Work to complete » When you reach the line containing "Given: Click the green recycle seed icon" in the entries below, repeat it and each line after it exactly until the entries end.

Dataset »
────────────────────────────────────────

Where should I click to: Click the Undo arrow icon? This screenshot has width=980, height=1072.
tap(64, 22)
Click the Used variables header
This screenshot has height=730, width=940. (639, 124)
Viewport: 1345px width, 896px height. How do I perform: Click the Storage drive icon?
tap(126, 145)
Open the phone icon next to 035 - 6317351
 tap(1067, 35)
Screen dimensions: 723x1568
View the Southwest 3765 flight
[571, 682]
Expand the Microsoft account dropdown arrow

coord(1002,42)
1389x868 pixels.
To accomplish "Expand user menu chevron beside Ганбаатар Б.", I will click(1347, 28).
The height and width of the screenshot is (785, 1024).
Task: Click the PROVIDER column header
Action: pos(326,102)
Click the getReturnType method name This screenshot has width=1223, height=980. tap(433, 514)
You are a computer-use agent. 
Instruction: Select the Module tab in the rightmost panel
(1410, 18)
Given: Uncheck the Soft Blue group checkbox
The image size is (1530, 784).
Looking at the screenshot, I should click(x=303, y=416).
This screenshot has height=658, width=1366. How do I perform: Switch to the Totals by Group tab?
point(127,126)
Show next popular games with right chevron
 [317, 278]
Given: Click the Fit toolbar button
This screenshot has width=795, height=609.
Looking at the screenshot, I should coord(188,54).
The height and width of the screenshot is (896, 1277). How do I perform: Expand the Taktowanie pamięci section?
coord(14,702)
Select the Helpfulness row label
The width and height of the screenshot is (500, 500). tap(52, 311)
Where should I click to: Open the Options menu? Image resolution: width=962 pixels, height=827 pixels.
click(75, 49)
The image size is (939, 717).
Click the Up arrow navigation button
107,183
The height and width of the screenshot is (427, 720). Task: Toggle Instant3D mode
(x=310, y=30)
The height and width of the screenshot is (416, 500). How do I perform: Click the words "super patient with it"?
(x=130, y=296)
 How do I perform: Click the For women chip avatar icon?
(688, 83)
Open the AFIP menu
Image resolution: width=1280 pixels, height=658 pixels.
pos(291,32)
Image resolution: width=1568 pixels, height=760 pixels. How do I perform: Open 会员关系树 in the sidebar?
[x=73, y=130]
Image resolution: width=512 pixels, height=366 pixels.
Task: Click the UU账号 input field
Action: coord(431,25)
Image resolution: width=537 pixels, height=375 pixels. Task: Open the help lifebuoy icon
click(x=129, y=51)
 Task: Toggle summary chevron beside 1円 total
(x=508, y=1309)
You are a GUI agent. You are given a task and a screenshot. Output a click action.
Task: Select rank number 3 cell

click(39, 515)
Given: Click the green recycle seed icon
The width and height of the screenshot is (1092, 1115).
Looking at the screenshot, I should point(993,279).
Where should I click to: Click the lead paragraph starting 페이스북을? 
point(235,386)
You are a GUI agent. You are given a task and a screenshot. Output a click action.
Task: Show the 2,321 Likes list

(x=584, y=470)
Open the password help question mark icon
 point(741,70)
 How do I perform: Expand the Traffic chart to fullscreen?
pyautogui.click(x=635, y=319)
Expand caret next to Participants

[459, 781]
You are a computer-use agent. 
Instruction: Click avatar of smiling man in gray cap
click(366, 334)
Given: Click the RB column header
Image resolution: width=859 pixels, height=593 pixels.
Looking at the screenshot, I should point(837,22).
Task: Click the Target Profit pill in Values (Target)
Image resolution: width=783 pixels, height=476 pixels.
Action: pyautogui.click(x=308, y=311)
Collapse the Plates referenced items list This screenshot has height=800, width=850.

────────────────────────────────────────

Solution to this exercise »
Given: Click the green recycle seed icon
The width and height of the screenshot is (1092, 1115).
Looking at the screenshot, I should point(993,279).
Where should I click to: Click the lead paragraph starting 페이스북을? 
point(235,386)
You are a GUI agent. You are given a task and a screenshot. Output a click action.
Task: Show the 2,321 Likes list

(x=584, y=470)
Open the password help question mark icon
 point(741,70)
 How do I perform: Expand the Traffic chart to fullscreen?
pyautogui.click(x=635, y=319)
Expand caret next to Participants

[459, 781]
You are a computer-use agent. 
Instruction: Click avatar of smiling man in gray cap
click(366, 334)
Given: Click the RB column header
Image resolution: width=859 pixels, height=593 pixels.
Looking at the screenshot, I should point(837,22).
Task: Click the Target Profit pill in Values (Target)
Image resolution: width=783 pixels, height=476 pixels.
Action: pyautogui.click(x=308, y=311)
Collapse the Plates referenced items list This screenshot has height=800, width=850.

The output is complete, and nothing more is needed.